Positives. We’re looking for positives.
I can see that some of you aren’t up for commissioning a search party to look for a needle in a haystack, especially because you first would have to search for a haystack in Chicago. A few of you Bears depressives think that if you actually did find a needle, you would get pricked by it and then realize you hadn’t had a tetanus shot in 20 years. You would think you were deader than the team you follow.
But stick with me here.
Start with this: The Bears weren’t going to beat the Chargers on Sunday. At no point, and this includes the pregame festivities, were the Bears close to winning a football game in the poetically, romantically named Qualcomm Stadium.
That statement doesn’t sound very positive, does it? But it’s the truth, and if you’re able to come to grips with that, you will see that the end of the world is not on the next flight to Chicago.
If you can’t deal with that, you’re going to be a mess the rest of the season. You’re probably already talking about your “last-place Chicago Bears.”
Almost anyone with a passing knowledge of the NFL and with grainy footage of Rex Grossman from 2006 knew the Bears were going to fall to the Chargers on the road to start the season. But it doesn’t mean the rest of the year will end up in a Dumpster.
It means that the bar now has been set, as coach Lovie Smith put it Sunday. I’m sure Lovie and I disagree about where that bar is because I can’t out-positive Lovie. Up With People can’t out-positive Lovie. After Sunday’s 14-3 loss, he probably thinks the bar is set knee-high for his offense. I think single-celled organisms would have trouble crawling under it.
But much of the trouble Sunday occurred because the Bears were playing one of the best defenses in the league, almost certainly on a par with their own. There is no shame in that.
Grossman’s one interception Sunday happened because of a miscommunication with wide receiver Bernard Berrian. Dumb mistake, one we saw too often from Grossman last year. For the Bears to be able to talk about winning a Super Bowl without people laughing, he has to stop doing that. It’s hard to stay positive when there is no indication he will stop anytime soon.
Please do not say the Bears had opportunities to beat the Chargers. They had as many opportunities against the San Diego defense as the Verizon can-you-hear-me-now guy has with Jessica Alba. It’s why there was never a sense the Bears were in this game.
“We shot ourselves in the foot,” Grossman said.
No, you didn’t play well, and you lost to a great defense.
The only question was whether the Chargers ever were going to score against the Bears’ defense, which had shut down LaDainian Tomlinson in the first half. Great players find ways to make plays, even when things are going poorly — especially when things are going poorly. Tomlinson threw a touchdown pass and ran for a touchdown in the second half.
OK, what good can be said about Grossman’s game? This is the positive person’s Mt. Everest. He fumbled once. He finished with a 53.7 passer rating. He looked jumpy at times.
Positives?
Grossman wasn’t god-awful Sunday. There’s room to grow. He dresses nicely.

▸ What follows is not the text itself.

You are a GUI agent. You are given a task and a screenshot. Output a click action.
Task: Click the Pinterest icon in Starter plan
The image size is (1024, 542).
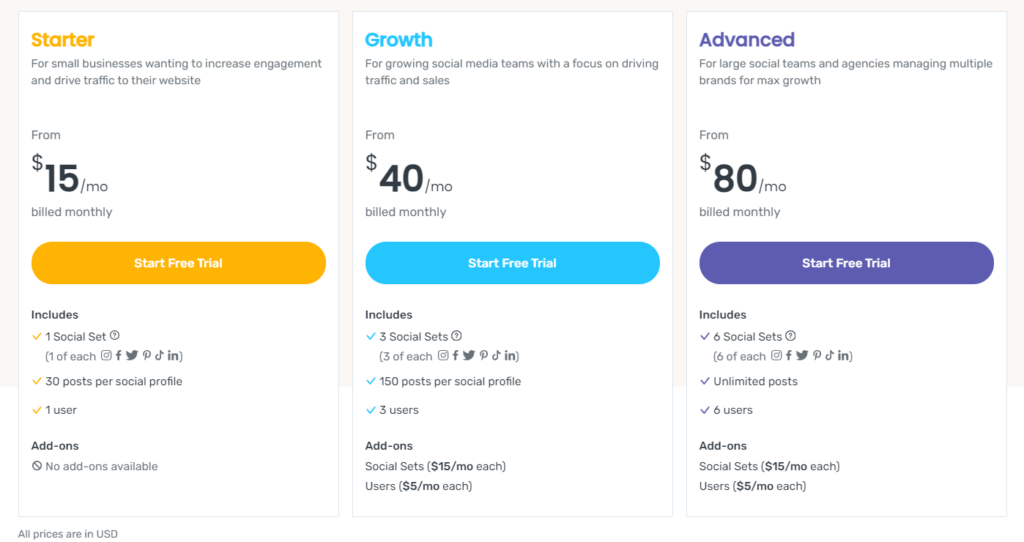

We’ve seen worse, in last season’s Super Bowl.
Positives? How about this: Cedric Benson, making no one forget Thomas Jones, rushed 19 times for 42 yards Sunday. Hard to get a passing attack going when the defense knows you can’t run. And Grossman didn’t get much in the way of protection from his offensive line.
This very well might have been a preview of the Super Bowl in February. It doesn’t mean it’s how the Bears will play if they get to Glendale, Ariz. It means they have a huge amount of work to do.
Mike Brown is hurt again. So is Dusty Dvoracek. It’s grim, folks, even as new search parties are dispatched to look for silver linings.
What went wrong?
“They scored more points than we did,” linebacker Brian Urlacher said.
It sounded like a flip answer, but it might not have been. The last few years, the defense’s experience has been that if it doesn’t score points, it might not win. That has gotten very, very old.
“It’s not fair to do that to our defense,” center Olin Kreutz said.
But we’re looking for positives, remember? The good news is that there are 15 games left to play. They’re not all going to be this hard. Really.